До скольких лет, согласно отрывку о папином интервью, дожила старуха из Днепропетровской области?

* ФРАГМЕНТ ТЕКСТА:
►

Однажды папе поручили написать о старухе из Днепропетровской области, которая умудрилась дожить до 104-х лет и сохранить такую ясность ума, благодаря которой можно будет приписать в заключительном абзаце интервью: «И я благодарна партии и правительству...» и так далее. Я, как обычно, предварительно редактировала получившийся материал. Я редактировала множество папиных материалов, еще будучи школьницей. Так папа просил: «Отредактируй мне материальчик, пожалуйста». Теперь я понимаю. Его материалам не нужна была моя редакция. Он просто таким образом меня воспитывал в эдаком журналистском ключе.
- Скажи, пап, а зачем ты это приписал - про партию и правительство? - отредактировав и перепечатав на пишущей машинке рукописное интервью, скептически кривясь, спросила я. Я была строгим папиным редактором. - Разве столетняя старуха говорила так?
- Ты знаешь... Она могла так сказать. Я приписал ей эти слова, я понимаю. Но пусть припишу я, чем редактор.
- А редактор припишет?
- Обязательно. Этот материал задумывался ради такого абзаца. Но это ерунда. Не думай ты о требованиях партии и правительства. Я вот что тебе расскажу. Ты знаешь, почему она дожила до 104-х лет?

◄

* РАЗДЕЛ ДАННЫХ:
►

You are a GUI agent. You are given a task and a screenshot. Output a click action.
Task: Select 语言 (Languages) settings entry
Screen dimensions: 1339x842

◄

* ИТОГ ЗАДАНИЯ: До 104 лет.